POST
/
scrape
curl --request POST \
  --url https://api.datafuel.dev/scrape \
  --header 'Authorization: Bearer <token>' \
  --header 'Content-Type: application/json' \
  --data '{
  "url": "<string>",
  "ai_prompt": "<string>",
  "json_schema": {
    "description": "Schema for capturing product information",
    "name": "Product Schema",
    "schema": {
      "properties": {
        "product_url": {
          "description": "The URL of the specific product",
          "type": "string"
        },
        "product_name": {
          "description": "The name of the specific product",
          "type": "string"
        },
        "price": {
          "description": "The price of the product",
          "type": "number"
        },
        "product_images": {
          "description": "List of product image URLs",
          "items": {
            "properties": {
              "url": {
                "description": "URL of the product image",
                "type": "string"
              }
            },
            "required": [
              "url"
            ],
            "type": "object"
          },
          "type": "array"
        }
      },
      "required": [
        "product_url",
        "product_name",
        "price",
        "product_images"
      ],
      "type": "object"
    }
  },
  "javascript_scenario": [
    {}
  ]
}'
{
  "job_id": "f47ac10b-58cc-4372-a567-0e02b2c3d479"
}

The scrape endpoint allows you to extract data from a single URL at a time. You can choose between two scraping modes:

  1. Basic Scraping: Extracts data from the provided URL without AI assistance.
  2. AI-Enhanced Scraping: Uses AI to process the scraped content with either:
    • A custom prompt to guide the extraction
    • A prompt combined with a JSON schema for structured and consistent output

Use Cases

  • Extract specific content from web pages
  • Transform unstructured web content into structured data
  • Ensure consistent data format using JSON schema validation

Authorizations

Authorization
string
header
required

Bearer authentication header of the form Bearer <token>, where <token> is your auth token.

Body

application/json
url
string
required
ai_prompt
string | null
json_schema
object | null

Optional schema definition for structured data extraction.
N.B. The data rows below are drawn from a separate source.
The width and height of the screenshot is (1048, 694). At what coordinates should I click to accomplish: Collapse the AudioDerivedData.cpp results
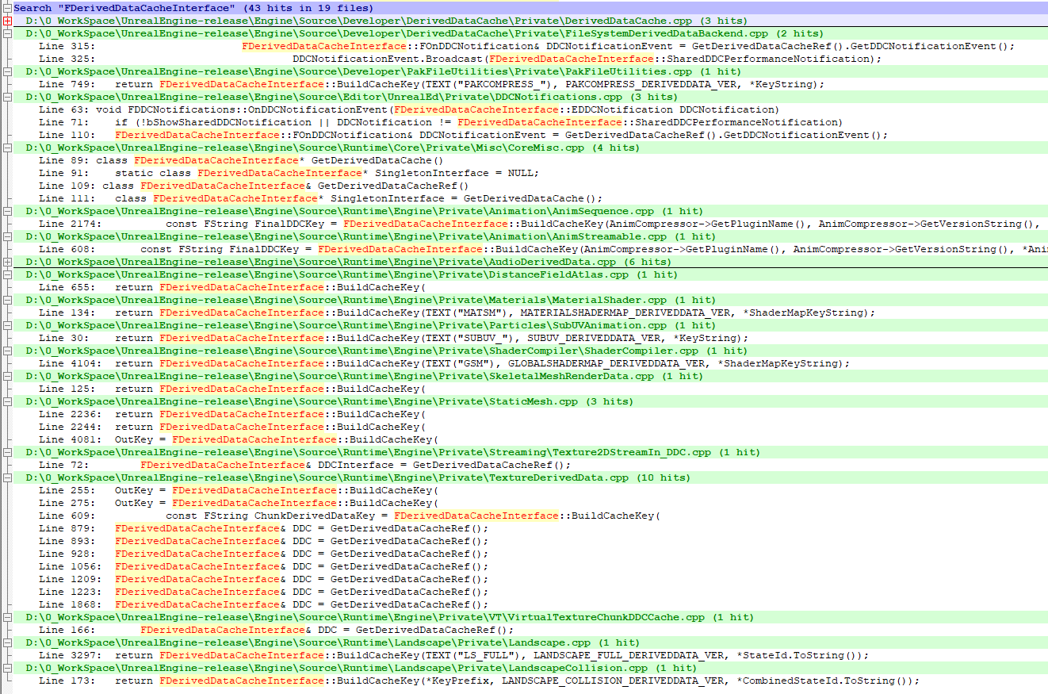[6, 261]

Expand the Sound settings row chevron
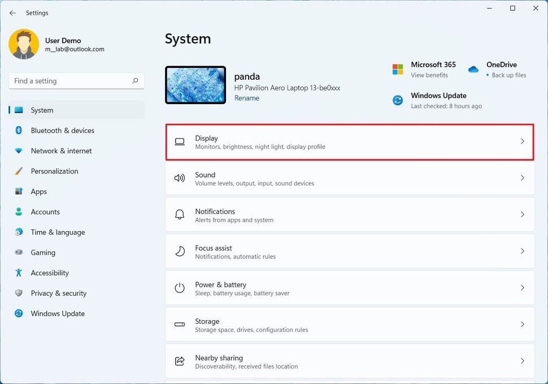(x=522, y=178)
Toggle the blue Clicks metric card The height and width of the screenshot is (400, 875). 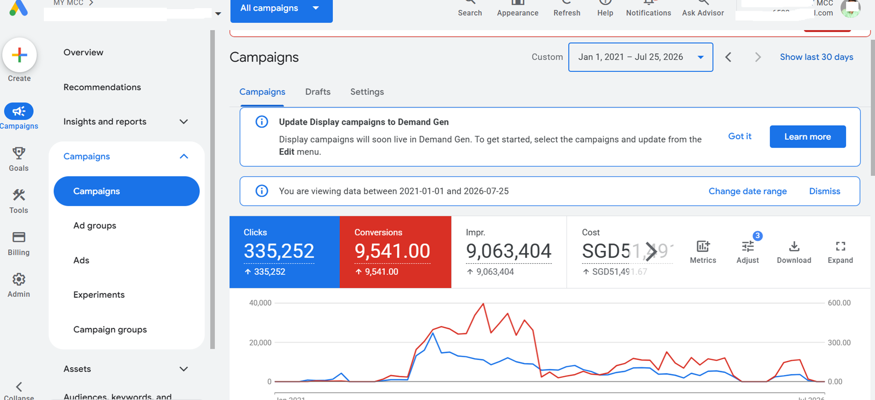pos(284,252)
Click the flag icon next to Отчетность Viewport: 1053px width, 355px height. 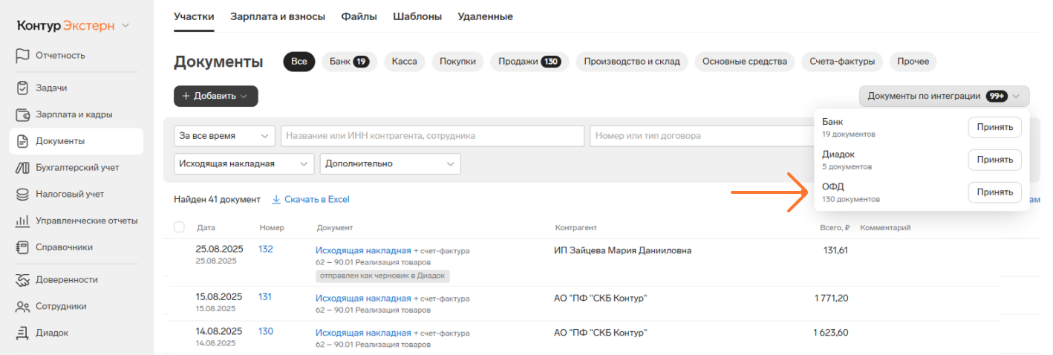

Format should follow OpenAI's function calling schema format (https://platform.openai.com/docs/guides/structured-outputs).

Example types:

  • string: "type": "string"
  • integer: "type": "integer"
  • number: "type": "number"
  • boolean: "type": "boolean"
  • array: "type": "array", "items": {"type": "string"}
  • object: "type": "object", "properties": {...}
Example:
{
  "description": "Schema for capturing product information",
  "name": "Product Schema",
  "schema": {
    "properties": {
      "product_url": {
        "description": "The URL of the specific product",
        "type": "string"
      },
      "product_name": {
        "description": "The name of the specific product",
        "type": "string"
      },
      "price": {
        "description": "The price of the product",
        "type": "number"
      },
      "product_images": {
        "description": "List of product image URLs",
        "items": {
          "properties": {
            "url": {
              "description": "URL of the product image",
              "type": "string"
            }
          },
          "required": ["url"],
          "type": "object"
        },
        "type": "array"
      }
    },
    "required": [
      "product_url",
      "product_name",
      "price",
      "product_images"
    ],
    "type": "object"
  }
}
javascript_scenario
object[] | null

Response

200
application/json
Successful Response
job_id
string
required

The identifier for the scraping job

Example:

"f47ac10b-58cc-4372-a567-0e02b2c3d479"